Lihat ke Halaman Asli

Abrar Rizq Ramadhan

Mahasiswa Aktif S1 Jurusan Sejarah Universitas Negeri Semarang Akt.2022

Memahami "Multatuli" Melalui Max Havelaar

Diperbarui: 28 Januari 2023   12:06

Kompasiana adalah platform blog. Konten ini menjadi tanggung jawab bloger dan tidak mewakili pandangan redaksi Kompas.

Dok. pribadi

Novel Max Havelaar tak dipungkiri telah mengubah cara pandang  masyarakat  Belanda terhadap Hindia (Indonesia) pada masa itu. Karena dari dampak-dampak yang terjadi, pembaca akan mengerti alasan mengapa novel ini disebut sebagai karya yang mengakhiri kolonialisme.  

Max Havelaar atau Lelang Kopi Maskapai Dagang Belanda merupakan sebuah karya sastra berbentuk novel yang ditulis oleh pria berkebangsaan Belanda Bernama Eduard Douwes Dekker dengan nama pena-nya Multatuli. Multatuli sendiri memiliki arti “Aku Telah Cukup Menderita”. Dalam menulis, Douwes Dekker kerap menggunakan nama Multatuli.

Max Havelaar adalah salah satu karya terbesar Multatuli. Pasalnya, Namanya sering disebut dalam buku pelajaran sekolah. Pramoedya Ananta Toer berkata dalam sebuah sesi interview menyebut  Max Havelaar merupakan karya yang mengakhiri kolonialisme. Tidak hanya Pram, beberapa tokoh besar seperti Jose Rizal, Soekarno, Tan Malaka, hingga tokoh dibalik revolusi Rusia 1917 yakni Vladimir Lenin mengaku terinspirasi dari Max Havelaar. Jadi sebenarnya, apa yang ada dibalik Max Havelaar sehingga banyak menginspirasi tokoh-tokoh tersebut.

Ketentuan Tugas
A) Bisakah Anda menyalin kata demi kata bagian artikel tentang Max Havelaar, mulai dari "Kompasiana adalah platform" dan berakhir pada "sebagai karya yang mengakhiri kolonialisme."?
B) Tuliskan lanjutan artikel tentang Max Havelaar, dimulai setelah kalimat terakhir yang tercantum.

Entri data tersimpan
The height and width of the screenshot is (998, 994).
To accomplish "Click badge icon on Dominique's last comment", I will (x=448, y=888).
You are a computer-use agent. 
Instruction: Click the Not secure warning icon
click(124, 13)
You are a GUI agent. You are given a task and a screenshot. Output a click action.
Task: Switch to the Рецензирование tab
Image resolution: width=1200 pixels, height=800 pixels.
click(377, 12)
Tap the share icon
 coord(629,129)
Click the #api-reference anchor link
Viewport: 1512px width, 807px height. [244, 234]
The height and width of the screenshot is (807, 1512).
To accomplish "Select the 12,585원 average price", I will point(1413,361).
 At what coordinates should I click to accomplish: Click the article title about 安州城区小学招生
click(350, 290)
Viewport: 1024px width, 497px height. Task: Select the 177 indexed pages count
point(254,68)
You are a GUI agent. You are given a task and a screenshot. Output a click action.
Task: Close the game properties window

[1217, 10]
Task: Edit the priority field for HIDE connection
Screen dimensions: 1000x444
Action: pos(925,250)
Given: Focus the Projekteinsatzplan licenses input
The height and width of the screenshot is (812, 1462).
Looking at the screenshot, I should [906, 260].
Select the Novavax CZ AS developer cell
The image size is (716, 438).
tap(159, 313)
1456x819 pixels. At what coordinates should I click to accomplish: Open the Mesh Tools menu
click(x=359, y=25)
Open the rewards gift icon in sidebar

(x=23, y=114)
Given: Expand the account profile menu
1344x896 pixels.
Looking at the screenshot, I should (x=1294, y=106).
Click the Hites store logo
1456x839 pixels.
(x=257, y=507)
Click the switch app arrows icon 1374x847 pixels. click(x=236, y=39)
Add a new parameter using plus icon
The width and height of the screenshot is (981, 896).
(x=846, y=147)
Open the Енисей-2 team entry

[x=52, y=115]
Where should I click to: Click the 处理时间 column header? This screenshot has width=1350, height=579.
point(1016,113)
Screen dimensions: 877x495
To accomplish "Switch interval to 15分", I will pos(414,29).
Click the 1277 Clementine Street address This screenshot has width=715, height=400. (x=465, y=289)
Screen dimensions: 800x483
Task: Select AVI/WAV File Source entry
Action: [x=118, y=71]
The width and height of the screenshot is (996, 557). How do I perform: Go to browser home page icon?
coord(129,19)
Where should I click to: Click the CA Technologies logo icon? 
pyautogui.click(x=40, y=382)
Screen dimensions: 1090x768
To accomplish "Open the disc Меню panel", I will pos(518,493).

Hasil Tugas
A)
Kompasiana adalah platform blog. Konten ini menjadi tanggung jawab bloger dan tidak mewakili pandangan redaksi Kompas.

Dok. pribadi

Novel Max Havelaar tak dipungkiri telah mengubah cara pandang  masyarakat  Belanda terhadap Hindia (Indonesia) pada masa itu. Karena dari dampak-dampak yang terjadi, pembaca akan mengerti alasan mengapa novel ini disebut sebagai karya yang mengakhiri kolonialisme.

B)
Novel ini merupakan pengalaman hidup Multatuli selama ia menjabat sebagai asisten residen di Lebak, Banten pada sekitar pertengahan abad 19. Novel ini tidak dapat disebut biografi karena didalamnya terdapat banyak hal-hal fiksi demi menambah sensasi drama. Namun bukan juga sebuah novel fiksi karena banyak mengandung pengalaman langsung dari Multatuli. Banyak tokoh yang mengalami perubahan nama termasuk Multatuli sendiri yang namanya berubah menjadi Max Havelaar. Jadi tokoh utama dalam novel ini Bernama Max Havelaar.

Max Havelaar menjabat sebagai asisten residen di Lebak Banten. Setiap residensi dipimpin oleh bupati feodal yang diperintah oleh kolonial. Tugas seorang asisten residen adalah mengamati kinerja kerja seorang Bupati agar tidak terjadi penyalahgunaan kekuasaan. Dalam kasus ini,  Havelaar melihat adanya ketidakberesan yang terjadi pada rakyat Lebak. Bupati yang memerintah Lebak nyatanya melakukan tindakan penyimpangan terhadap rakyat kecil. Sebut saja seperti merebut kerbau rakyat, melakukan sistem tanam paksa, dan memeras rakyat dengan sistem pajak tanah yang tidak masuk akal. Rakyat pribumi tidak dapat membayar pajak tersebut dikarenakan uang mereka yang terbatas dan sistem kapitalisme yang makin membuat mereka menderita. Havelaar sadar akan ketidakberesan yang terjadi namun ia tidak bisa melaporkannya kapada pemerintahan kolonial karena kurangnya bukti ditambah rakyat tidak mau bersaksi karena takut.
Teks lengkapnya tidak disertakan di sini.